Claude Lévi-Strauss passed away at last a little over a week ago, eleven months after his 100th birthday. In France, his death has been marked by all the mourning one would expect for a national legend, with the president and foreign minister offering up grief-filled tributes to a “visionary” and “humanist.” Here in the U.S., media reactions have been more muted: a faithful reflection of our general domestic indifference toward the intricacies of Gallic theory. (That the anthropologist shares his name with the most American of institutions, a denim manufacturer, lends his fate something of a surreal twist; a Google image search intersperses pictures of primitive art with links to purchase boot-cut flares.) Yet Lévi-Strauss deserves a moment of genuine recognition and remembrance—his life, if perhaps not completely successful in the ways he would have hoped, suggests the rich possibilities open to a perpetually questing mind.

It’s true that in many ways, Lévi-Strauss was the artifact of a much different world. His great legacy is structuralism, the idea that universal patterns of thought—most notably, the desire to create myths—underlie all human activities. Though that take may not be in vogue today (even in the ‘70s, one Cambridge University professor wrote that “despite his immense prestige, the critics among his professional colleagues greatly outnumber the disciples”), there’s something to admire in the impulse to see everything as intimately connected. Not least among the view’s merits was the respect it generated amidst the cold stone and rarified air of mid-century academia for cultures not one’s own.

Despite numerous expeditions to study peoples as foreign as the Nambikwara tribe of São Paulo or the policy apparatchik of Washington D.C., though, Lévi-Strauss himself remained consummately European. “Every man carries within himself a world made up of all that he has seen and loved; and it is to this world that he returns incessantly, though he may pass through and seem to inhabit a world quite foreign to it,” wrote Chateaubriand a century earlier, an author whose "Voyage en Italie" Lévi-Strauss had read and quoted.
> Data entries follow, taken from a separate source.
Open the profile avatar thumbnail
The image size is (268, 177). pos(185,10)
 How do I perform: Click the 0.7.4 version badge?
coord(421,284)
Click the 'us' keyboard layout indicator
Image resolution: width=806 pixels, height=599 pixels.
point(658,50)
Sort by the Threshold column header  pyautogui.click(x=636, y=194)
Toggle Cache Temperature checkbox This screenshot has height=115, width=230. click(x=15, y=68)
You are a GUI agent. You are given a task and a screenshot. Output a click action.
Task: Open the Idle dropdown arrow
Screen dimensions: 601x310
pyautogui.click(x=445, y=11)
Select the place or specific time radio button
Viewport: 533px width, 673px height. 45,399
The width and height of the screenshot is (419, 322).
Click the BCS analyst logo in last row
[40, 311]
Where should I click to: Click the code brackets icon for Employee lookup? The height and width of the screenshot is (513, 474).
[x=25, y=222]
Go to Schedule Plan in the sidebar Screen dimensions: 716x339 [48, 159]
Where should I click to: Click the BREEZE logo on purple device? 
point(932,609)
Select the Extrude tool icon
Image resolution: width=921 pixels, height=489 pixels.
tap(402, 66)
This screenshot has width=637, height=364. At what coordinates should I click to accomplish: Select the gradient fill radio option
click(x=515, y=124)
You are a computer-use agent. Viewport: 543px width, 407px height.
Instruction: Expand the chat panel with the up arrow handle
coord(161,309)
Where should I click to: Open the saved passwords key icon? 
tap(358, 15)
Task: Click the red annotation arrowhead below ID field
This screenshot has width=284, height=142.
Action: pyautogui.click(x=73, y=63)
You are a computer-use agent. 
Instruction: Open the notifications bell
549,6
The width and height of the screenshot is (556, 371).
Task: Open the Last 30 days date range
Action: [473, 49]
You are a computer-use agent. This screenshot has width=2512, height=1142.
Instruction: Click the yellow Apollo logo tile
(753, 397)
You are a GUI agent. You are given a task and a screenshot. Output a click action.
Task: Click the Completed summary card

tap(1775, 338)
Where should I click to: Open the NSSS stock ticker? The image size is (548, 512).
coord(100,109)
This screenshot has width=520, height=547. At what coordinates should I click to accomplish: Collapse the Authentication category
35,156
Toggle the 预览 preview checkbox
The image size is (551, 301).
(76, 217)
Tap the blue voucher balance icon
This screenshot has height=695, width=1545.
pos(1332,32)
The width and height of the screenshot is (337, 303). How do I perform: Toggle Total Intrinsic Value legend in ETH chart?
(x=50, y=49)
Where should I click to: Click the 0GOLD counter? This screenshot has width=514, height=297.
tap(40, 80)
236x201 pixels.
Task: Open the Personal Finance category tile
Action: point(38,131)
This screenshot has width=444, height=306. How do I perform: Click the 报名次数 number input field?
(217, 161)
Such self-consciousness is on clearest display in Lévi-Strauss’ lovely travelogue-cum-memoir Tristes Tropiques. Indeed, Lévi-Strauss’ own work can be divided into two categories: Tristes Tropiques, and everything else. Cherished as a formative influence by many established anthropologists, the slim volume sets down in pearlescent prose all the bittersweet joys of the profession, absent in Lévi-Strauss’ more detached volumes of scholarship. This elegiac tone evolved into outright pessimism as he grew older; in one of his last interviews he flatly states that “the world on which I am finishing my existence is no longer a world that I like.” Part of this had to do with the ascendance of Derrida & Co., who gradually replaced his universalizing tendencies with their more fragmentary perspectives. In a sense, Lévi-Strauss lived out the greatest tragedy that can befall a philosopher: that of surviving long enough to watch his own ideas crack.

Yet his sense of wonder never abated. Describing his first brush with Anglo-American anthropology after a cloistered education at the Sorbonne, Lévi-Strauss wrote that: “My mind escaped from the closed circuit, which was what the practice of academic philosophy amounted to: made free of the open air, it breathed deeply and took on new strength. Like a townsman let loose in the mountains, I made myself drunk with the open spaces, and my astonished eye could hardly take in the wealth and variety of the scene.” Until the very end of his life, he battled base functionalist explanations for society in favor of grander, more overarching constructions.

In the end, Lévi-Strauss is best immortalized by the title of one of his greatest books, “La Pensée Sauvage.” “Pensée” translates literally as “thought,” but in its secondary meaning it can also signify a kind of flower. Lévi-Strauss combined both of these ideas in his own person—the unruly directions in which his thought bloomed speaking to a consuming intellect at once exquisitely savage and fiercely beautiful.

Jessica A. Sequeira ’11, a Crimson associate editorial editor, is a social studies concentrator in Winthrop House.